Federal Agencies Move to Close Most NDGPS Sites - Inside GNSS - Global Navigation Satellite Systems Engineering, Policy, and Design

Federal Agencies Move to Close Most NDGPS Sites

A Federal Register notice published yesterday (August 18, 2015) seeking comment on plans to shut down a large portion of the Nationwide Differential GPS (NDGPS) network marks the effective end of a program that spurred a hard-fought controversy in the era of Selective Availability (SA).


A Federal Register notice published yesterday (August 18, 2015) seeking comment on plans to shut down a large portion of the Nationwide Differential GPS (NDGPS) network marks the effective end of a program that spurred a hard-fought controversy in the era of Selective Availability (SA).

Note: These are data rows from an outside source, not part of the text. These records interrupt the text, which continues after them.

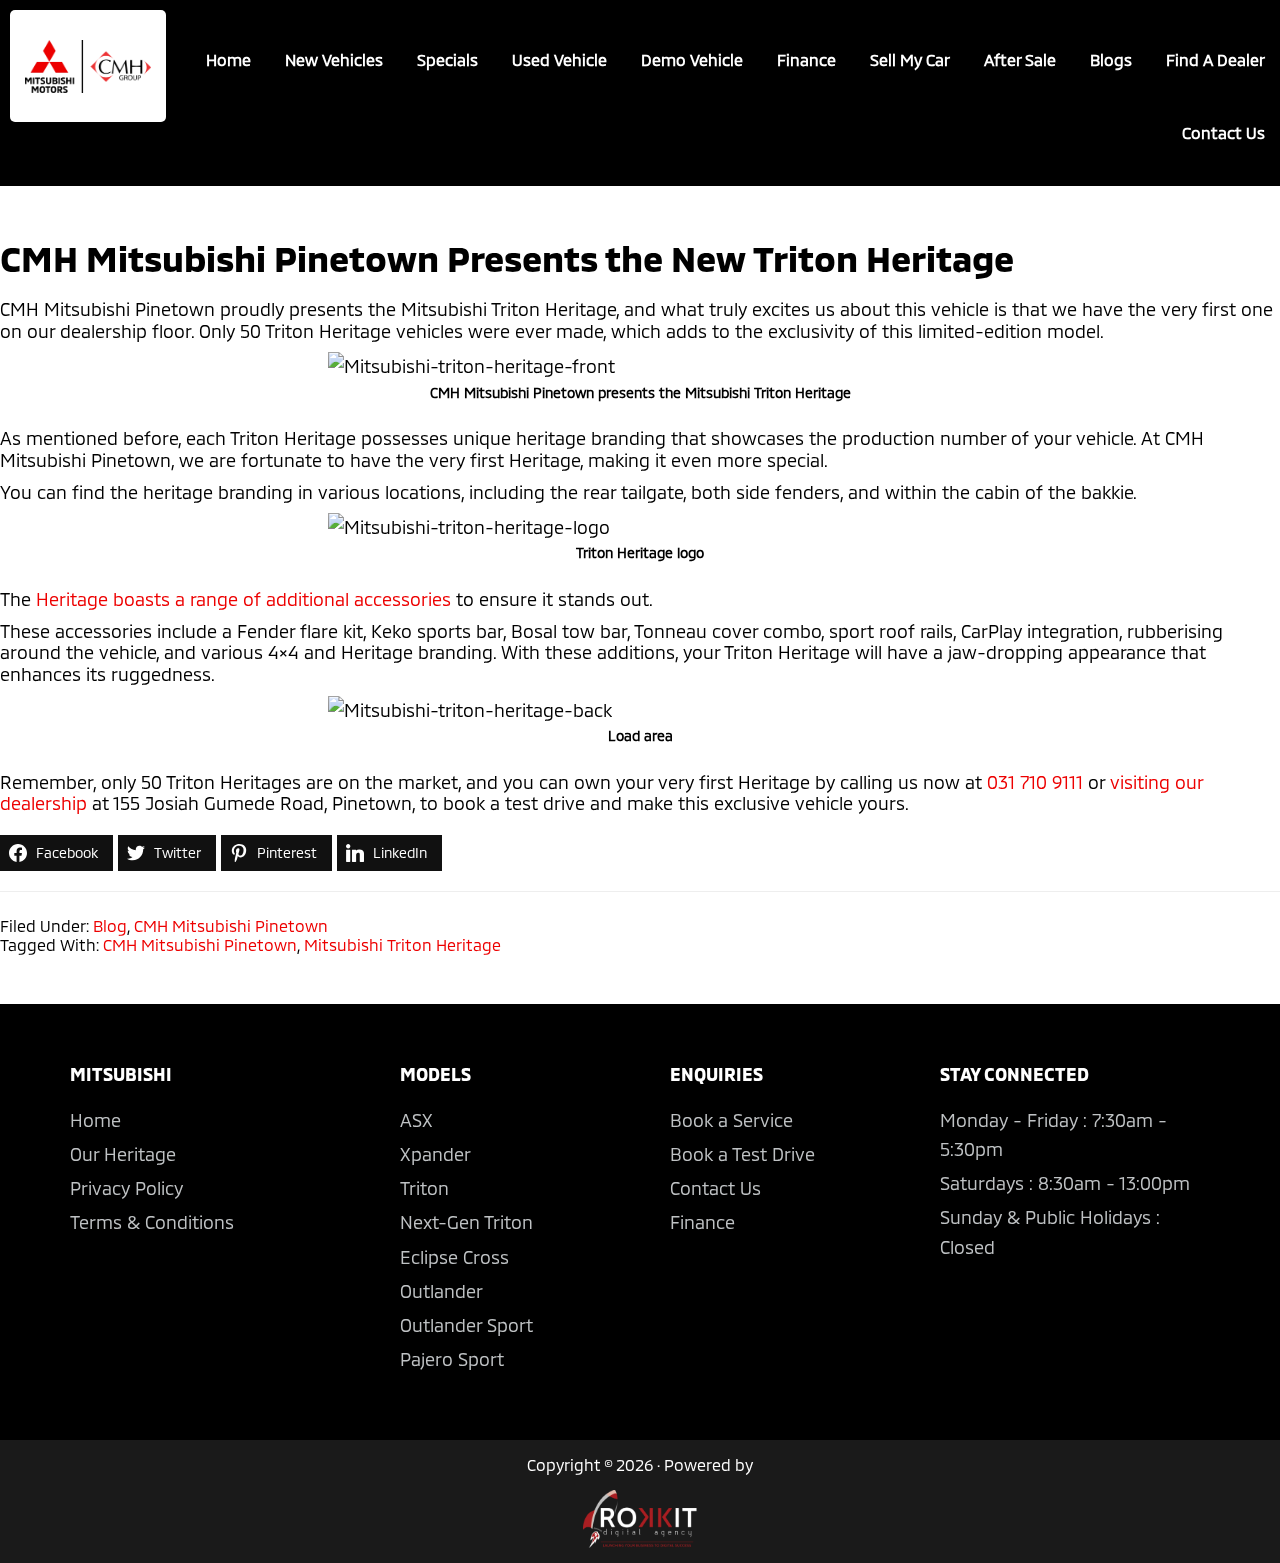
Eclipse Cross (454, 1257)
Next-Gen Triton (466, 1222)
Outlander (441, 1291)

Beginning January 15, 2016, federal agencies responsible for the system plan to close and decommission 62 of the 84 operational NDGPS reference stations that since the late 1990s have transmitted differential corrections in the radiobeacon band (285–325 kHz). The notice was signed by Gary Rasicot, director of Marine Transportation Systems, U.S. Coast Guard (USCG), Gregory Winfree, assistant secretary for research and technology, U.S. Department of Transportation (DoT), and Robert Bank, chief, Civil Works Branch of Engineering and Construction, U.S. Army Corps of Engineers USACE). Persons wishing to express an opinion on these plans have until November 16 to submit comments and related materials to DoT.

The decision follows an assessment of responses to a request for public comment on a Department of Homeland Security (DHS) and DoT analysis of the current and future user needs and requirements for NDGPS.

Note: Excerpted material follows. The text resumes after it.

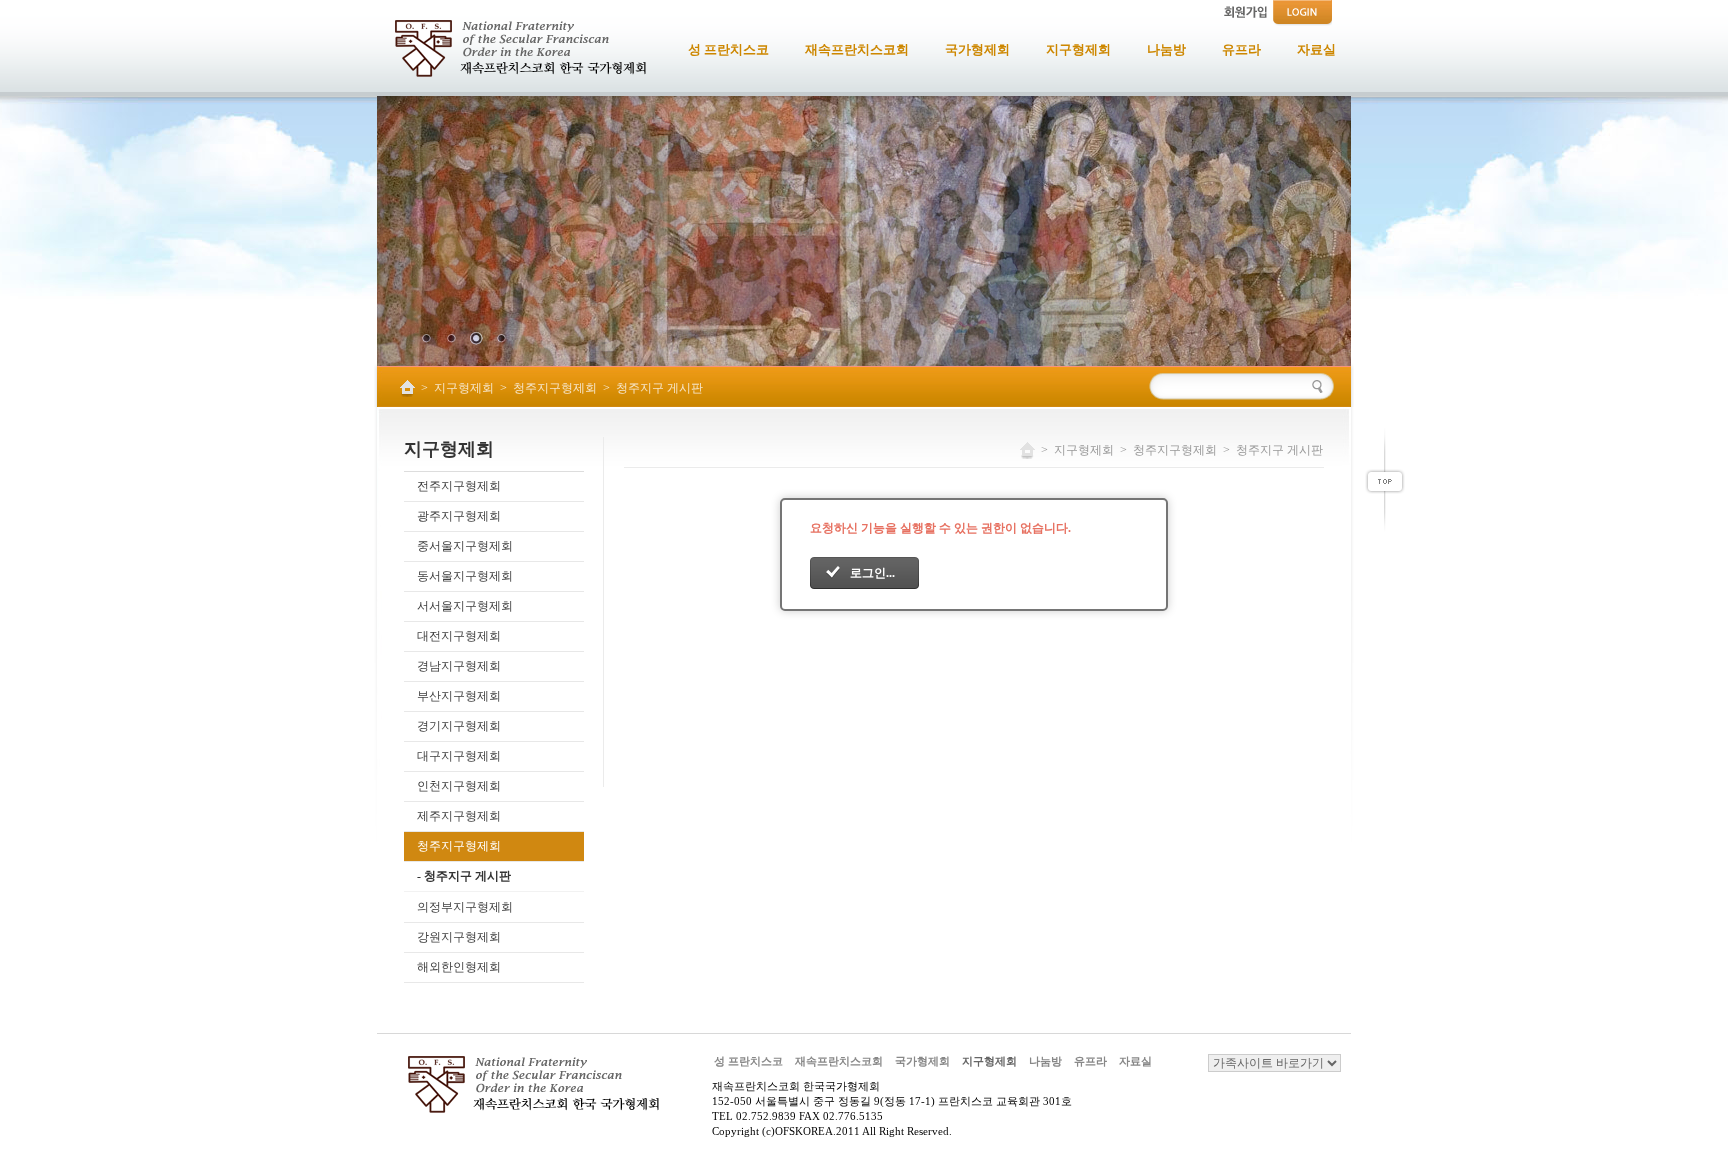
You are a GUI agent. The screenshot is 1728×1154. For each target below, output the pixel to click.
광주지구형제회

The system arose from a USCG maritime DGPS system launched in the 1980s to provide real-time positioning accuracy sufficient to meet requirements for the harbor entrance and approach phases of coastal navigation and to support the agency’s buoy positioning mission. The system provided improved horizontal positioning accuracy (better than 10 meters) and integrity (signal accuracy and continuity of delivery) alarms for GPS.

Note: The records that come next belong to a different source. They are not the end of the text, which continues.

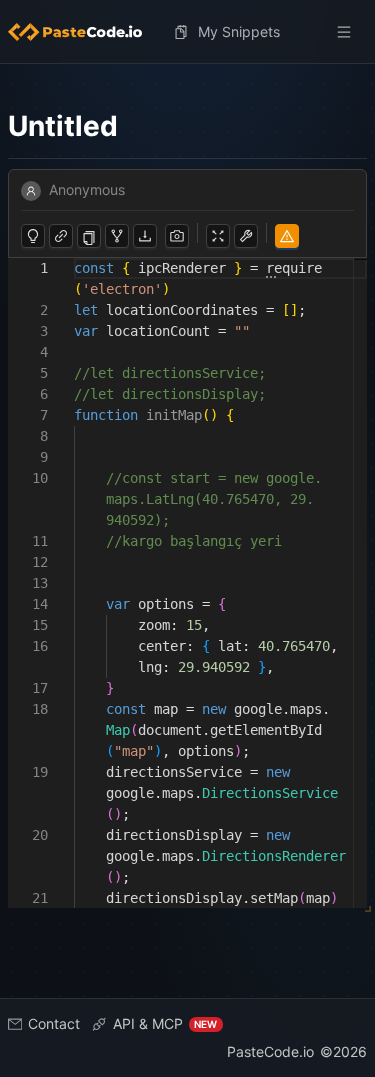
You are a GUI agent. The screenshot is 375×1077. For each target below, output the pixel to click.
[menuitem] (83, 32)
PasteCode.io (270, 1051)
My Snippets (239, 31)
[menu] (187, 32)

After the Department of Defense (DoD) implemented SA in the early 1990s, NDGPS became important for numerous GPS applications — including precision agriculture — that were proliferating then. A 1997 DoT initiative to expand DGPS services across the United States led to the incorporation of an 29-station inland component to the USCG network, 7 USACE sites used to support river dredging and other operations, and nearly 50 converted U.S. Air Force Ground Wave Emergency Network (GWEN) sites.

The Federal Railroad Administration (FRA) also played an important role in implementing NDGPS when it included it as a requirement for positive train control (PTC). The FRA eliminated this requirement in 2013.

With the Federal Aviation Administration’s development of the satellite-based GPS Wide Area Augmentation System (WAAS), the elimination of SA in May 2000, and growth in the number of GPS continuously operating reference stations (CORS) by the National Geodetic Survey and other agencies, use of NDGPS has declined. Moreover, only a limited number of companies ever built commercial radiobeacon-based DGPS receivers.

The 22 DGPS operational sites will remain available to users in waterways where marine traffic is most frequent and the need for precise marine navigation is greatest. However, the Federal Register notice states that “it is possible for the reference stations to be transitioned to other Federal, state, and/or local agencies.”